I am actively marketing one right now, Montana. He's the five year old paint cross we picked up this summer. He's a real sweet horse, and smart and fun to ride, just not the "right" horse for my husband. Jaquie and I have a done quite a bit of work with him and I think he'll make an excellent horse for someone who wants to do just about anything. I've had a few interested buyers ask about him, but nothing more than that. I have him listed on a couple of websites and a couple of boards on Facebook.

It's winter, it's a tough time to sell horses right now, I know this. I'm hoping things will pick up a bit when the weather starts warming up and horse people who take the winter off start thinking about dusting off tack and getting back into the groove of riding.

In the meantime, for those of you who have successfully sold horses, can you offer any selling tips?

So far, this is the ad I've been posting.

And this is the video I have of him that I have posted on some sites and send if requested.

I have photos from both sides of him (which are posted) and also have front and rear photos if someone wants those.

I'm never quite sure how to price a horse, so I peruse the 'net for similar horses with similar training and price about median of what I find. I think he's priced reasonably and I do have a rock bottom price I'd be willing to take if offered by the right potential owner. I don't want to under price him as I can't raise the price as easily as I can negotiate a lower price.

Any suggestions on how to beef up that ad, maybe change wording? Would you add or remove anything?

Calypso will be the next ad I create, as soon as it's decent enough out to get video and get her cleaned up enough to take fairly flattering photos.

Monday, January 7, 2013

Crazy Good Extensions

I think my face has thawed. Pretty sure most of the feeling has returned, but it's windburned and red today.

Two hours out in the cold wind yesterday morning. Two hours of riding the farm roads down in the bottoms and hurrying to the next turn in the road so the wind would be at our backs, not blasting our faces and numbing our ears, cheeks and chins.

Two hours with two horses who couldn't decide if they wanted to have a plod along ride or a sitting-on-dynamite ride so they gave us both, equally.

And it was fun. Gabe and Teddy are so funny when we take them out together, they are like bi-polar psychics. One moment both are plodding along as Jacquie and I work work work to just get a decent forward walk. The next moment, as if on cue, both horses are FORWARD and silly, wanting to move as fast as we will let them go, trying to race each other while we keep them from getting too insane and out of control.

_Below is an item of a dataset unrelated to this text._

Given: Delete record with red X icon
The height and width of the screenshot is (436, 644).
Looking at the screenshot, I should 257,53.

Gabe gives me the move beautiful extended trots on these trail rides, extended trots I wish I could achieve in the arena. I'd be pleased as punch with half a dozen good extended trot strides in the arena, but I can't even get one similar to what he offers freely on the trail. Those extended trots are HARD to ride, I can neither post nor sit it, so I hover in a half-seat, and work to just get out of his way as his back lifts, his shoulders LIFT! and so much power comes from behind I feel like I'm riding a jet engine. Jacquie says he looks amazing and powerful, I can only attest that if he looks anything like what I feel in the saddle, he could take your breath away.

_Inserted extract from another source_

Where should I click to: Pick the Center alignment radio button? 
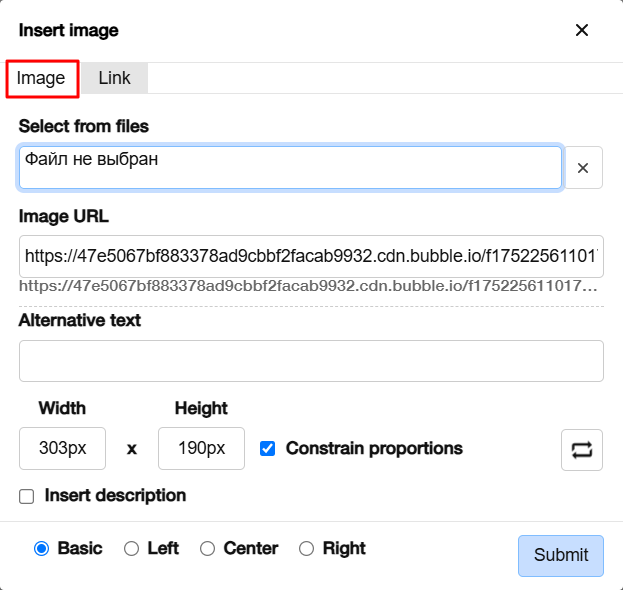pos(208,548)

The feeling is incredible as the wind pounds my face and rushes through the air vents in my helmet (who thought THAT was a good idea for winter riding? Ugh! Nothing like cold air rushing in concentrated streams onto your head) He snorts with every stride and I swear I could feel him smiling. He's a very, very vocal horse with all his squeals, grunts, snorts and sighs. You never wonder how he is feeling, he's quick to let you know, vocally. For most of the extended trot I can keep him on the bit and well-rounded, but, with all that push, all that effort, he tires. That's when I have to work to keep him rounded, not flat and falling onto his forehand, and ease him back into a working trot. A trot that's easier to ride, easier to post.

I think the grin of that ride was frozen to my face hours after it ended. The arena may be too slick, too muddy to do any work in right now, but what an excuse for an amazing extended trot down a long, straight, pea-gravel and dirt road.

P.S. I've been trying to post snow photos, but Blogger is being a crab about it. I will keep persevering!